Trump twists Ukraine leader's comments as he calls for an end to the impeachment inquiry

Key Points
  • President Trump seizes on the words of Ukrainian President Volodymyr Zelenskiy, who said he never spoke to Trump "from the position of a quid pro quo."
  • Trump claims Ukraine's president says he did "nothing wrong," and impeachment should be "case over."
  • In fact, Zelenskiy directly criticizes Trump for freezing U.S. aid to Ukraine.
President Donald Trump delivers remarks during a campaign rally in Bossier City, LA, November 14, 2019.
Tom Brenne | Reuters

WASHINGTON – President Donald Trump on Monday seized upon the words of Ukrainian President Volodymyr Zelenskiy, who said in a new interview that he never spoke to Trump "from the position of a quid pro quo."

"Breaking News: The President of Ukraine has just again announced that President Trump has done nothing wrong with respect to Ukraine and our interactions or calls," Trump tweeted.

Trump tweet

According to Trump, his Ukrainian counterpart had absolved him of the central question in the ongoing House impeachment inquiry. Democrats in the chamber are probing whether Trump conditioned foreign aid to Ukraine and a White House visit on Zelenskiy's willingness to launch investigations into Trump's political rivals.

But what the president tweeted is not what Zelenskiy said.

Time magazine was one of four outlets that interviewed the Ukrainian president simultaneously, and reported that Zelenskiy's comments were in response to a question that specifically mentioned "quid pro quo," the Latin term for "this for that."

Question: "When did you first sense that there was a connection between Trump's decision to block military aid to Ukraine this summer and the two investigations that Trump and his allies were asking for? Can you clarify this issue of the quid pro quo?"

Zelenskiy's answer: "Look, I never talked to the President from the position of a quid pro quo. That's not my thing. … I don't want us to look like beggars. But you have to understand. We're at war. If you're our strategic partner, then you can't go blocking anything for us. I think that's just about fairness. It's not about a quid pro quo. It just goes without saying."

From the whole quote, it's clear that Zelenskiy did not say Trump had "done nothing wrong," as the president claimed in his tweet. On the contrary, the Ukrainian president criticized Trump for freezing congressionally appropriated military aid to Ukraine, which is at war with Russian-backed separatists.

The White House has so far been unwilling to explain why the aid was frozen for two months, while Trump and a small group of his envoys pressured Ukraine to publicly launch two investigations, one into the son of former Vice President Joe Biden, and another into a debunked conspiracy theory that Ukraine interfered in the U.S. presidential election in 2016.

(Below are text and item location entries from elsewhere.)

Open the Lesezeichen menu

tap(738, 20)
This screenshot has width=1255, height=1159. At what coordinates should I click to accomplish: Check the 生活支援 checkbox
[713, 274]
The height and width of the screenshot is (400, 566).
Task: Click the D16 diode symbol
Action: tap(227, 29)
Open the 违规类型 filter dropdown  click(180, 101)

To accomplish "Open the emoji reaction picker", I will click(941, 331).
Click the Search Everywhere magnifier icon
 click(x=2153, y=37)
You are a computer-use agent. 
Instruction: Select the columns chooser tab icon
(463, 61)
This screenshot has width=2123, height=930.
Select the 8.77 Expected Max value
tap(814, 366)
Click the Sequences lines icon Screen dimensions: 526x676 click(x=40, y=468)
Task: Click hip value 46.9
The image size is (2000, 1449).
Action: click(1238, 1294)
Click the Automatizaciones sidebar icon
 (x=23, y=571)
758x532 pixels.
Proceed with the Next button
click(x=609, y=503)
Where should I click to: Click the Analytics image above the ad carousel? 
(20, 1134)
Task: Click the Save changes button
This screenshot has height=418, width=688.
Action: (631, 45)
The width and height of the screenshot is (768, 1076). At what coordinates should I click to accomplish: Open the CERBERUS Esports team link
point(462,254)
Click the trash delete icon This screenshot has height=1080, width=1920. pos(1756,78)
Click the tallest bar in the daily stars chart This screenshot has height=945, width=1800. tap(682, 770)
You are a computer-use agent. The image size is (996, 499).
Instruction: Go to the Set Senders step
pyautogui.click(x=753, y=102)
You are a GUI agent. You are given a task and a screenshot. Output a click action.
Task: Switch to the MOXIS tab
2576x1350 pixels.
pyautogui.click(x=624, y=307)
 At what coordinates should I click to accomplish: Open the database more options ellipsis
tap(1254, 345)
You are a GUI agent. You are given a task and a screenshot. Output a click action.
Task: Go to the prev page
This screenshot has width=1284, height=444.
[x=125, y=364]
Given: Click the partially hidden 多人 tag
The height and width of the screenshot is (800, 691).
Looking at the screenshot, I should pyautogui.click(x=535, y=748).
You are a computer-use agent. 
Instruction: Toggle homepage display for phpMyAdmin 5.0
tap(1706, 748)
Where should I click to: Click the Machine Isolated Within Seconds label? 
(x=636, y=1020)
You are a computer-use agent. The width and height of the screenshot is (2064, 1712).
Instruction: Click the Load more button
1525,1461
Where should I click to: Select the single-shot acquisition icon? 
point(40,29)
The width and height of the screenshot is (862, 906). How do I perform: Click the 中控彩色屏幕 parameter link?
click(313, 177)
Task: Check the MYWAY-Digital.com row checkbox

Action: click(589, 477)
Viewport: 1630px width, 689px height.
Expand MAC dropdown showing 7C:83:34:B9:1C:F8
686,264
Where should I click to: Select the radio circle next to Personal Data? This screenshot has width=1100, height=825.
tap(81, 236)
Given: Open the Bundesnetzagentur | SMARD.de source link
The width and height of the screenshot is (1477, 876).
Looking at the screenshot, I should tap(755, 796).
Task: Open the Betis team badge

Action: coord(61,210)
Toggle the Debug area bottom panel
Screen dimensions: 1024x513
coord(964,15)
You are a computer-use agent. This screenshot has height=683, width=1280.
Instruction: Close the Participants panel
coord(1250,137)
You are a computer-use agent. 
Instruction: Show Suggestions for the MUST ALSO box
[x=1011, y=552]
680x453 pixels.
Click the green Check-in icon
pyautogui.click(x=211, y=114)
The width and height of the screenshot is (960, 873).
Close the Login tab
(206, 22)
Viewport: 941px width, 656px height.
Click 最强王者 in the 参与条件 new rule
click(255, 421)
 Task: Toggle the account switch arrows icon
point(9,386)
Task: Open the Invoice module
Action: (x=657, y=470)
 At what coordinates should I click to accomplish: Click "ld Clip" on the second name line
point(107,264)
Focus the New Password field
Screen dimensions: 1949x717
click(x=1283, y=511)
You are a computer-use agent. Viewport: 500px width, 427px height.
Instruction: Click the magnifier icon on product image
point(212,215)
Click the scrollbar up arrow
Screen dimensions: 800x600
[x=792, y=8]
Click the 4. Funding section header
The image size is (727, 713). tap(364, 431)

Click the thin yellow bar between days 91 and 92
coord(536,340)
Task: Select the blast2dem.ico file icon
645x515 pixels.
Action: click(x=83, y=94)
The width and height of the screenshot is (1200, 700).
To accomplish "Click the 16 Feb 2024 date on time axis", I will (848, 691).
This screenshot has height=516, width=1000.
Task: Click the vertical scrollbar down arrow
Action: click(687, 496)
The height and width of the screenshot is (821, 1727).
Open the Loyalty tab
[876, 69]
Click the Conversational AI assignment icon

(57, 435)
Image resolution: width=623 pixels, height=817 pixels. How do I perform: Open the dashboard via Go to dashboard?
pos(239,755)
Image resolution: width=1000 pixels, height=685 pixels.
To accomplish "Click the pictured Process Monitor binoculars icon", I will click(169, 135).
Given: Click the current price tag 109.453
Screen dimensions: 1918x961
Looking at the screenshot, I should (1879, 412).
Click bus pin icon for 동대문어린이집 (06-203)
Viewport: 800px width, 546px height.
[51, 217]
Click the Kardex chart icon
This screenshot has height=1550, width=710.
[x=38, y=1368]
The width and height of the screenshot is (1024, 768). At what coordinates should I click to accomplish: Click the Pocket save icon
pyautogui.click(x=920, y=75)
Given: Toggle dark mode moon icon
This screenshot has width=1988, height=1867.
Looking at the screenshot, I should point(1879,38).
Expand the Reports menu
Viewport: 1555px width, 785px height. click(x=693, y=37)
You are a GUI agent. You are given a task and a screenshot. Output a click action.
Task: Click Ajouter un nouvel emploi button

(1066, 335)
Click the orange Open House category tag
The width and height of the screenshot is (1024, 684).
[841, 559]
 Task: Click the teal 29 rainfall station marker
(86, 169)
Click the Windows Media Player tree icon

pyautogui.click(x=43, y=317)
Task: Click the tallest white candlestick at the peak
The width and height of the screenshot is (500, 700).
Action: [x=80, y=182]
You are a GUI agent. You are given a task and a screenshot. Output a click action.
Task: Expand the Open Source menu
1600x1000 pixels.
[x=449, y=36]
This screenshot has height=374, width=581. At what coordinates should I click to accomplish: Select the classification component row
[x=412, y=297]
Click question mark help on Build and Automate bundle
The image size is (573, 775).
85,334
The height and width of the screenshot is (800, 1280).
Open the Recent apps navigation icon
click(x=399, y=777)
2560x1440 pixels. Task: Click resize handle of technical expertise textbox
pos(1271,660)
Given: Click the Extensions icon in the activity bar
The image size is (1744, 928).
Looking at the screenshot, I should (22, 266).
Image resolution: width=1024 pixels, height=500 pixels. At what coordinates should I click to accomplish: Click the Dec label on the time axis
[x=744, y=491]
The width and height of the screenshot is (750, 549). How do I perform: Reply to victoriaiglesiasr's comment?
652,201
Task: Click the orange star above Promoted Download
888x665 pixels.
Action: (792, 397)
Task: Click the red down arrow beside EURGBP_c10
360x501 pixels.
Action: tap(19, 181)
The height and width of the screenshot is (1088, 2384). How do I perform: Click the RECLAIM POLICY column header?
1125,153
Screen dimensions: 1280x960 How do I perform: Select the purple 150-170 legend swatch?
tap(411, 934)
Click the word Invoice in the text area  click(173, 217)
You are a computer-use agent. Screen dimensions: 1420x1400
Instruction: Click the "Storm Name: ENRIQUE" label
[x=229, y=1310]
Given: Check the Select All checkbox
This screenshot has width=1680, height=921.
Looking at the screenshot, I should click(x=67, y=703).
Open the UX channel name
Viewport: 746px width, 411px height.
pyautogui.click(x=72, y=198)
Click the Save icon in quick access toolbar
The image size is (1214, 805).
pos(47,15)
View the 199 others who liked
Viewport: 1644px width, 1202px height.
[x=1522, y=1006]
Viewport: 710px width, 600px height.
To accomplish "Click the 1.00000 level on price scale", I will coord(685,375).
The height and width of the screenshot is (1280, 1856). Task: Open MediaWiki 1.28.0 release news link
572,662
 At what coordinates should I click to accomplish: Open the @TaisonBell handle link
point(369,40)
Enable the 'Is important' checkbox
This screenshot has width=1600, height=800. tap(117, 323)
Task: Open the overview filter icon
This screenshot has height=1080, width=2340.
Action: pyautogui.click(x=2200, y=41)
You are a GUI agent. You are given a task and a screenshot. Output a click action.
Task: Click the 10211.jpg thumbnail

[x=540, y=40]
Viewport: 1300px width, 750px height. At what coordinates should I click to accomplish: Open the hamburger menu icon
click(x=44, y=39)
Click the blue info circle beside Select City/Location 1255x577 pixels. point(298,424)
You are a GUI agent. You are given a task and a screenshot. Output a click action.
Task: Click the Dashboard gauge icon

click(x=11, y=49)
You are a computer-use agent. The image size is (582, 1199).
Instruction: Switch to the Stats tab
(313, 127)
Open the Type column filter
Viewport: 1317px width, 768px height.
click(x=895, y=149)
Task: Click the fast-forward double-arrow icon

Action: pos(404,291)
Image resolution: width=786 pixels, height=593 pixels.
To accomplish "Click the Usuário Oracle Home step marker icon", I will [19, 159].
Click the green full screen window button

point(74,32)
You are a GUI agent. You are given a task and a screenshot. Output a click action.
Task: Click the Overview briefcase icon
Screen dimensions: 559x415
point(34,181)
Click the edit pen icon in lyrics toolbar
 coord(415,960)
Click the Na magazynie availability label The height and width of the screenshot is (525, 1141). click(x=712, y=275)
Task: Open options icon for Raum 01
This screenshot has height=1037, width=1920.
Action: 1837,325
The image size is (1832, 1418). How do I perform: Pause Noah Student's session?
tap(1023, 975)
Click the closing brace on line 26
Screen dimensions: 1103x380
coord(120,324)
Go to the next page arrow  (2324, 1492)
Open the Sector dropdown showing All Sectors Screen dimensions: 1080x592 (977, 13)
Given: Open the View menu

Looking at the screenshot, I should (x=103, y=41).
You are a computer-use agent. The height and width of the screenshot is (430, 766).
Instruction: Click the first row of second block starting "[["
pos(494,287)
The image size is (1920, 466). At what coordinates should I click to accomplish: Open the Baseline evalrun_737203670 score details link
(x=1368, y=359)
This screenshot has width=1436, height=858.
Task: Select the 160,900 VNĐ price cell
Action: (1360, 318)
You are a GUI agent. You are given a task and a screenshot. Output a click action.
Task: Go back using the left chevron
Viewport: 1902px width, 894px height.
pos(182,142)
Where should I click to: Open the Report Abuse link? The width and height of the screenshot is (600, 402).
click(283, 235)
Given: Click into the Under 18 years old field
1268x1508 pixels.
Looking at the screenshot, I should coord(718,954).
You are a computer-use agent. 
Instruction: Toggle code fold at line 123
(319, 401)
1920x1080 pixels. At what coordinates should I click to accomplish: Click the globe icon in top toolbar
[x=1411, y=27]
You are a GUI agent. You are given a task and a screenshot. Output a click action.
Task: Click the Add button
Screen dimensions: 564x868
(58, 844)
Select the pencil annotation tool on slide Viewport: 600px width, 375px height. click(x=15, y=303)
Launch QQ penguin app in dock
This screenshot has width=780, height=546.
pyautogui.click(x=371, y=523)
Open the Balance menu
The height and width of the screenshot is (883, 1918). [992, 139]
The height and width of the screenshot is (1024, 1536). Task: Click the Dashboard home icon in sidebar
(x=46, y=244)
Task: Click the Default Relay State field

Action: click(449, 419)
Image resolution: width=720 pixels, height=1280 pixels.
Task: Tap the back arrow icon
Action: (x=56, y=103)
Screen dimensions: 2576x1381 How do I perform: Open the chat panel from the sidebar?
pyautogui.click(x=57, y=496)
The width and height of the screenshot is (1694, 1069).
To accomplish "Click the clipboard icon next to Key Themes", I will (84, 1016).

Earlier this fall, an Office of Management and Budget official, Mark Sandy, revealed in a sworn deposition that two OMB staffers had resigned this past summer, at least in part out of frustration with the lack of any official justification for holding up hundreds of millions of dollars in promised aid to Ukraine.

Zelenskiy, meanwhile, has been forced to walk a tightrope over the past three months. He is trying to balance his insistence that he will resist attempts to unduly influence his government with his need to appease Trump, who provides aid that Ukraine desperately needs to fight Russia's annexation of Crimea and its attempts to seize even greater swaths of Eastern Ukraine.

Monday was not the first time that Trump has cherry-picked from Zelenskiy's words to argue that the Ukrainian president believes he did nothing wrong.

"There was no blackmail," Zelenskiy said during an interview in early October. "[The U.S.] blocked this money and nobody asked us anything."

The comment was in response to a question about Zelenskiy's now infamous July 25 call with Trump, in which the U.S. president asked Zelenskiy to do him "a favor," by investigating Biden and the 2016 conspiracy theory.

Zelenskiy's willingness to deny that he had been asked for anything, despite a White House rough transcript of the July call that quotes the president specifically asking for investigations, underscores the lengths Ukraine's president will go to to stay on Trump's good side.

In that instance, when Trump learned of Zelenskiy's comments he tweeted, "The President of the Ukraine just stated again, in the strongest of language, that President Trump applied no pressure and did absolutely nothing wrong. He used the strongest language possible. That should end this Democrat Scam, but it won't, because the Dems & Media are FIXED!"